◆ Given problem ◆
In the text on cracking cell phone encryption, what algorithm protects the vast majority of the world's cell phone calls?

◆ Passage to read ◆
<<<<

Mobile operators have struck back at organizers of an open-source project that plans to crack the encryption used to protect cell phone calls, saying they are a long way from devising a practical attack.

"The theoretical compromise presented at the Black Hat conference requires the construction of a large look-up table of approximately 2 Terabytes - this is equivalent to the amount of data contained in a 20 kilometre high pile of books," the group, which represents almost 800 operators in 219 countries, said in a statement issued Friday. "In theory, someone with access to the data in such a table could use it to analyse an encrypted call and recover the encryption key."

The GSMA went on to say that even if such a table were built, the researchers still would need to build a complex radio receiver to process the raw radio data.

The vast majority of world's cell phone calls are protected by an algorithm known as A5/1 that has been in existence for more than a decade, said project leader Karsten Nohl, a cryptography expert and a researcher at the University of Virginia. Because it hails from the cold-war era when export laws prohibited the exportation of strong cryptography, the cipher is relatively trivial to break using a large number of networked computers.

>>>>

◆ Record set ◆
<<<<

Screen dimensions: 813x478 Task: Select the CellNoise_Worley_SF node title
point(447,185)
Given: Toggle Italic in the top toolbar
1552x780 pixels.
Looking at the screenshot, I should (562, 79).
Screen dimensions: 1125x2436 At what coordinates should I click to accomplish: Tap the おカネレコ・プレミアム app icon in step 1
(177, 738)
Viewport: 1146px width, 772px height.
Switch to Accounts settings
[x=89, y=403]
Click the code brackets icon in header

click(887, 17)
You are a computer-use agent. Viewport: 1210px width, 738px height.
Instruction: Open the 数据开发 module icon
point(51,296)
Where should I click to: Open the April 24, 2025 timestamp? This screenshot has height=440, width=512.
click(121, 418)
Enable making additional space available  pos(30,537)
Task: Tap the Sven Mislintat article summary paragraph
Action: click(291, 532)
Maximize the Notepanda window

>>>>

◆ Output for this task ◆
An algorithm known as A5/1.